Gambar-gambar pada mural pun mendukung pesan-pesan dalam teks yang hendak disampaikan. Ada gambar 'raja' dan 'ratu', tokoh-tokoh dalam kartu yang sering dipergunakan untuk judi. Terdapat pula gambar-gambar barang mewah yang sering dimenangkan kala berjudi, semisal saja berlian. Banyak terdapat gambar roda dan kaki manusia, mungkin menggambarkan pesan yang disampaikan bahwa hidup seorang penjudi ibarat roda yang terus menggelinding tanpa bisa diprediksi.

Semula, gambaran mural yang menyindir para penjudi itu tampil memenuhi tembok, namun kini hanya tampak sebagian saja. Beberapa bagian, terutama bagian bawah, kini ditumpuk dengan bentuk mural lain yang dibuat oleh orang yang berbeda. Kehadirannya mungkin saja dianggap merusak gambaran sebelumnya, namun sebenarnya juga ingin menanggapi aktivitas lain yang sering berlangsung di perempatan ini. Lagi-lagi mural bisa menceritakan kisah keseharian perempatan Galeria ini.

Kisah keseharian itu adalah pemasangan poster-poster iklan di dinding yang bermural itu. Perempatan Galeria dengan keramaiannya tentulah sangat strategis untuk mempromosikan beragam kebutuhan. Sayangnya, pemasangan poster iklan itu seolah tak peduli dengan keberadaan mural yang sengaja ingin turut merawat dinding yang tak terperhatikan itu. Alhasil, beberapa orang pun mengecat beberapa bagian mural yang ditempeli poster sebagai bentuk protes.

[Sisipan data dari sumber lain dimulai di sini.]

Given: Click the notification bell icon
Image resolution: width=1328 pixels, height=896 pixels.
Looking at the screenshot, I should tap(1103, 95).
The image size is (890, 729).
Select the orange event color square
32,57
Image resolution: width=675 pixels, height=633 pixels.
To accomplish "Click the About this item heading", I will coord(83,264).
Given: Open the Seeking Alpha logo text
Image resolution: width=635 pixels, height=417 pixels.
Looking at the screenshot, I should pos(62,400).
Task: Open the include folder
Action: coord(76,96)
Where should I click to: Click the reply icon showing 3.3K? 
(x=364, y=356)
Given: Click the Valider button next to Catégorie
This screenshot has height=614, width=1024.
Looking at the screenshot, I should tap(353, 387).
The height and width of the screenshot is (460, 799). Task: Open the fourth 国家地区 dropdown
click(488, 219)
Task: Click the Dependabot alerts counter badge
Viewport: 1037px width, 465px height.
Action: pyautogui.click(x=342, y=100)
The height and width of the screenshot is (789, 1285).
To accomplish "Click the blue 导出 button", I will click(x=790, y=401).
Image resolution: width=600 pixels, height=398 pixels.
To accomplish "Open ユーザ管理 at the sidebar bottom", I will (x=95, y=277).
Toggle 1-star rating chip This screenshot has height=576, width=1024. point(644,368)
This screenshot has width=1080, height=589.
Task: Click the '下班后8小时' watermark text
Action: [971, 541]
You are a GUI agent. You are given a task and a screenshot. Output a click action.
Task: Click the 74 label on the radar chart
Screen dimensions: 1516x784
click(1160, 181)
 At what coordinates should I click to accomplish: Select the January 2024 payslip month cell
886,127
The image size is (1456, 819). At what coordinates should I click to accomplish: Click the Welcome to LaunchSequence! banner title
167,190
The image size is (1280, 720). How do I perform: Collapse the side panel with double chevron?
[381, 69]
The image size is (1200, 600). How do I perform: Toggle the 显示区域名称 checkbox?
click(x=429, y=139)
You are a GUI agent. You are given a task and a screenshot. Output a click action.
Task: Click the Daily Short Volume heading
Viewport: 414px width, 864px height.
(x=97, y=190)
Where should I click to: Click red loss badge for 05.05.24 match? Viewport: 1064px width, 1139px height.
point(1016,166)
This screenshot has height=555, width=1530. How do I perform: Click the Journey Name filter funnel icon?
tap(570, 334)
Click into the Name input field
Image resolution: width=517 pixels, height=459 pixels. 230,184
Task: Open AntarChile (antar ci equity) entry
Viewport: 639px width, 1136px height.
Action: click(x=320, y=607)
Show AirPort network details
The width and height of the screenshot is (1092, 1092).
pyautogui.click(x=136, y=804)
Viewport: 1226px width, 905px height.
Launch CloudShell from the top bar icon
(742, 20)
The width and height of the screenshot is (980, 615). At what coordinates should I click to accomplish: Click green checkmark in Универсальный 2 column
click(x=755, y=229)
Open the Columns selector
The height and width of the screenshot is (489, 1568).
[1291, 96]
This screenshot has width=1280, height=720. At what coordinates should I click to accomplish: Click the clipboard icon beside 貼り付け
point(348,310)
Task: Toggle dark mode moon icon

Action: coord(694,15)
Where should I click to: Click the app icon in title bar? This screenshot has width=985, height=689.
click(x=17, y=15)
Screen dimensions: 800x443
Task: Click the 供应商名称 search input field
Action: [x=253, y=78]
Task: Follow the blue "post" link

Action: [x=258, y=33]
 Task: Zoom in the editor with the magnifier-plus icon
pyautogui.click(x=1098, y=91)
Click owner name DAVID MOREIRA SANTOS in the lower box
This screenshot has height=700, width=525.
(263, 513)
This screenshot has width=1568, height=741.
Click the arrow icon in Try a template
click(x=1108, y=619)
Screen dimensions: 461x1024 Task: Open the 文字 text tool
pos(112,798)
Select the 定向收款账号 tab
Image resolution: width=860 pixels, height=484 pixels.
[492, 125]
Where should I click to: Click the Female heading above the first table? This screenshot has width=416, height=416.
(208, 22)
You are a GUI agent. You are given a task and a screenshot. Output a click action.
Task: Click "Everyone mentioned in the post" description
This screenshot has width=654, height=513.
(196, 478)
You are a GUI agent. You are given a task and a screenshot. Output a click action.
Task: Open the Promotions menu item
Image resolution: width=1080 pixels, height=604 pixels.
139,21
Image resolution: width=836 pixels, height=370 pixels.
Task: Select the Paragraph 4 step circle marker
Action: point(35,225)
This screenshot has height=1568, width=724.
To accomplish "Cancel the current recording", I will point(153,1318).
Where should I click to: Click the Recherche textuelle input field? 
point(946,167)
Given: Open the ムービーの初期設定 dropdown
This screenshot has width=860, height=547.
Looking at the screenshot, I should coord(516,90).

Bentuk protes terhadap pemasangan poster di permukaan mural itu tampak jelas. Pembuatan mural yang lebih berupa tulisan-tulisan itu dilakukan langsung dengan mengecat langsung, tanpa melepas dahulu poster-poster yang sebelumnya menempel. Saat YogYES mendekat, tampak permukaan pada mural itu tidak rata, menunjukkan adanya kertas-kertas poster yang masih menempel. Meski telah diprotes secara tidak langsung, pemasangan poster itu masih berlangsung hingga sekarang.

Begitu istimewanya mural di wilayah ini hingga orang-orang sekitar yang sehari-hari bekerja sebagai pedagang pun ada yang terlibat dalam pembuatannya. Jadi tidak eksklusif sebagai karya agung senimannya semata, tetapi juga merupakan karya warga sekitar juga, karena apa yang digambarkan juga didiskusikan dan dibuat dengan peran serta warga sekitar, bahkan sempat diganti 3 kali dalam tempo pembuatannya.